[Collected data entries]
____

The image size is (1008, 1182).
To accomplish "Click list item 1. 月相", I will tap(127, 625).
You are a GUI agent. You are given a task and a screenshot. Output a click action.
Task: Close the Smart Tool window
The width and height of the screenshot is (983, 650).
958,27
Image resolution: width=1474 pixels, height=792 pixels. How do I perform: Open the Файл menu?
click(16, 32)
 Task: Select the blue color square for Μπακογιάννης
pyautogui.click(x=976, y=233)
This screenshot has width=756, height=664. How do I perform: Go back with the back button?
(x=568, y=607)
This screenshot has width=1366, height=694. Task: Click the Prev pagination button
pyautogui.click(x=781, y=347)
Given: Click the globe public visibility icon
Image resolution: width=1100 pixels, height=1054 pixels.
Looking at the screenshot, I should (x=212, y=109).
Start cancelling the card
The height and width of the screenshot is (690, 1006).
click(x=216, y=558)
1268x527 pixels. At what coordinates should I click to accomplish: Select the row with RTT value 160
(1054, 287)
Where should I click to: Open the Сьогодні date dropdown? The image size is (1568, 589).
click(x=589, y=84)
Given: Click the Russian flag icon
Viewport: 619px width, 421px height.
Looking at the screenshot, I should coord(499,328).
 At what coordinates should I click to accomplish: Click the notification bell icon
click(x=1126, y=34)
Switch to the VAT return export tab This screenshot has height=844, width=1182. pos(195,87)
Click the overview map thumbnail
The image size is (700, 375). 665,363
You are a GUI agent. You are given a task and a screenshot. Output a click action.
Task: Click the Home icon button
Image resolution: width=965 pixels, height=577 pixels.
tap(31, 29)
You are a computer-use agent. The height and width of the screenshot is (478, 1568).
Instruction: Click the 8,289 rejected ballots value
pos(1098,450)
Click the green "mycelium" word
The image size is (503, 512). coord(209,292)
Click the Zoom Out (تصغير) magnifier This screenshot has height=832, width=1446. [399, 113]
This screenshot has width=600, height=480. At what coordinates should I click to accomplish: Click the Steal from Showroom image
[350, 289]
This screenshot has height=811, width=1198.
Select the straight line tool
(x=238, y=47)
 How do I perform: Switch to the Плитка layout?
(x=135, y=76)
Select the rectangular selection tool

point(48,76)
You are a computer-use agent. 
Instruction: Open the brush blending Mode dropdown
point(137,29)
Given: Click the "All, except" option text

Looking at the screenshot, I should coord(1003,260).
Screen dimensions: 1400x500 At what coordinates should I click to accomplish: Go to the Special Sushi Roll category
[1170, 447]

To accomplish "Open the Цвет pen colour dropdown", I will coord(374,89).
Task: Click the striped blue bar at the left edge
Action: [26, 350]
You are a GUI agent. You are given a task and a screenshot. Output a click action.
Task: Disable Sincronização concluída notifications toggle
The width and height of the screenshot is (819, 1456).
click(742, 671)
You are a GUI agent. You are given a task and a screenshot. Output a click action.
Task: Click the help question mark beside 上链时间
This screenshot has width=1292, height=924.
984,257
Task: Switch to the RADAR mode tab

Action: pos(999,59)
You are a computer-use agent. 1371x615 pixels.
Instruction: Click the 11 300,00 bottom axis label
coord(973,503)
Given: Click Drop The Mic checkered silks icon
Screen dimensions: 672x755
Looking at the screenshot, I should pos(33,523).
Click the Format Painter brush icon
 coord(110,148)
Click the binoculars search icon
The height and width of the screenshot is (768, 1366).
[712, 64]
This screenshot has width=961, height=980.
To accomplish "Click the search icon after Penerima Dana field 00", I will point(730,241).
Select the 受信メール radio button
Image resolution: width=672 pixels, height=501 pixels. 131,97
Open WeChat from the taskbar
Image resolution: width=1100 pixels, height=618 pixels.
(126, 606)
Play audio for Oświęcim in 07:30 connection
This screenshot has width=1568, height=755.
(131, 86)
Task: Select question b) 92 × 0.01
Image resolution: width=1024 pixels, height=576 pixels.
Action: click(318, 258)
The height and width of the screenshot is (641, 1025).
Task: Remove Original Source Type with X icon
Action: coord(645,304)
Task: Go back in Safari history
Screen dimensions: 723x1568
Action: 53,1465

____

About this task: A word-for-word transcription of all the data is needed.

The completed task:
The image size is (1008, 1182).
To accomplish "Click list item 1. 月相", I will tap(127, 625).
You are a GUI agent. You are given a task and a screenshot. Output a click action.
Task: Close the Smart Tool window
The width and height of the screenshot is (983, 650).
958,27
Image resolution: width=1474 pixels, height=792 pixels. How do I perform: Open the Файл menu?
click(16, 32)
 Task: Select the blue color square for Μπακογιάννης
pyautogui.click(x=976, y=233)
This screenshot has width=756, height=664. How do I perform: Go back with the back button?
(x=568, y=607)
This screenshot has width=1366, height=694. Task: Click the Prev pagination button
pyautogui.click(x=781, y=347)
Given: Click the globe public visibility icon
Image resolution: width=1100 pixels, height=1054 pixels.
Looking at the screenshot, I should (x=212, y=109).
Start cancelling the card
The height and width of the screenshot is (690, 1006).
click(x=216, y=558)
1268x527 pixels. At what coordinates should I click to accomplish: Select the row with RTT value 160
(1054, 287)
Where should I click to: Open the Сьогодні date dropdown? The image size is (1568, 589).
click(x=589, y=84)
Given: Click the Russian flag icon
Viewport: 619px width, 421px height.
Looking at the screenshot, I should coord(499,328).
 At what coordinates should I click to accomplish: Click the notification bell icon
click(x=1126, y=34)
Switch to the VAT return export tab This screenshot has height=844, width=1182. pos(195,87)
Click the overview map thumbnail
The image size is (700, 375). 665,363
You are a GUI agent. You are given a task and a screenshot. Output a click action.
Task: Click the Home icon button
Image resolution: width=965 pixels, height=577 pixels.
tap(31, 29)
You are a computer-use agent. The height and width of the screenshot is (478, 1568).
Instruction: Click the 8,289 rejected ballots value
pos(1098,450)
Click the green "mycelium" word
The image size is (503, 512). coord(209,292)
Click the Zoom Out (تصغير) magnifier This screenshot has height=832, width=1446. [399, 113]
This screenshot has width=600, height=480. At what coordinates should I click to accomplish: Click the Steal from Showroom image
[350, 289]
This screenshot has height=811, width=1198.
Select the straight line tool
(x=238, y=47)
 How do I perform: Switch to the Плитка layout?
(x=135, y=76)
Select the rectangular selection tool

point(48,76)
You are a computer-use agent. 
Instruction: Open the brush blending Mode dropdown
point(137,29)
Given: Click the "All, except" option text

Looking at the screenshot, I should coord(1003,260).
Screen dimensions: 1400x500 At what coordinates should I click to accomplish: Go to the Special Sushi Roll category
[1170, 447]

To accomplish "Open the Цвет pen colour dropdown", I will coord(374,89).
Task: Click the striped blue bar at the left edge
Action: [26, 350]
You are a GUI agent. You are given a task and a screenshot. Output a click action.
Task: Disable Sincronização concluída notifications toggle
The width and height of the screenshot is (819, 1456).
click(742, 671)
You are a GUI agent. You are given a task and a screenshot. Output a click action.
Task: Click the help question mark beside 上链时间
This screenshot has width=1292, height=924.
984,257
Task: Switch to the RADAR mode tab

Action: pos(999,59)
You are a computer-use agent. 1371x615 pixels.
Instruction: Click the 11 300,00 bottom axis label
coord(973,503)
Given: Click Drop The Mic checkered silks icon
Screen dimensions: 672x755
Looking at the screenshot, I should pos(33,523).
Click the Format Painter brush icon
 coord(110,148)
Click the binoculars search icon
The height and width of the screenshot is (768, 1366).
[712, 64]
This screenshot has width=961, height=980.
To accomplish "Click the search icon after Penerima Dana field 00", I will point(730,241).
Select the 受信メール radio button
Image resolution: width=672 pixels, height=501 pixels. 131,97
Open WeChat from the taskbar
Image resolution: width=1100 pixels, height=618 pixels.
(126, 606)
Play audio for Oświęcim in 07:30 connection
This screenshot has width=1568, height=755.
(131, 86)
Task: Select question b) 92 × 0.01
Image resolution: width=1024 pixels, height=576 pixels.
Action: click(318, 258)
The height and width of the screenshot is (641, 1025).
Task: Remove Original Source Type with X icon
Action: coord(645,304)
Task: Go back in Safari history
Screen dimensions: 723x1568
Action: 53,1465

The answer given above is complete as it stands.